As well as keeping an eye on your tyres, the rest of your car requires frequent TLC too. The experts recommend keeping on top of oil, air and fuel filter replacements, ensuring these are all updated at the recommended intervals.

Avoid short trips to reduce fuel consumption

Walking isn’t just a great way to enjoy the outdoors and get some exercise, it can also save you money on petrol.

If there’s a journey that can be done on foot rather than by car, the expert urged Britons to seize the opportunity.

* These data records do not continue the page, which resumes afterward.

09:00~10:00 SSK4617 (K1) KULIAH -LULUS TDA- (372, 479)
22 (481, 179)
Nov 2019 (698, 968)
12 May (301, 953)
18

They added: “If you are taking short trips, it’s even more important to switch off that aircon as it will use most of its energy for the initial cool-down.”

Avoid traffic hotspots to reduce fuel consumption

Idling consumes around 0.6 litres of fuel per hour, so if a route is susceptible to traffic jams, you might want to rethink your journey.

The spokesperson said: “A vehicle with a stop/start engine is recommended if you are frequently stuck in jams.

“Google Maps can be a fuel saver by pointing out routes that are congested and offering alternatives that keep you moving.”

Upgrade your car to reduce fuel consumption

Upgrading your car certainly isn’t the cheapest way of saving on fuel in the short term, but it can be beneficial over time.

The spokesperson said: “While we’re focusing on money saving and realise a new car isn’t an option for many right now, some may be in a position to update their vehicle.

“With the rising cost of fuel, investing in a newer car though not necessarily brand new, will immediately save you a fortune in fuel. It can also reduce your road tax.

“Parkers rates the Renault Clio E-Tech as the UK’s most economical non-plug-in, averaging 73.8mpg, while the Peugeot 208 averages 71.4pmg.

“If you’re looking for a larger vehicle, the SEAT C3 averages 70.6mpg, and the Skoda Octavia, named as ‘best family car’ averages 65.7pmg.”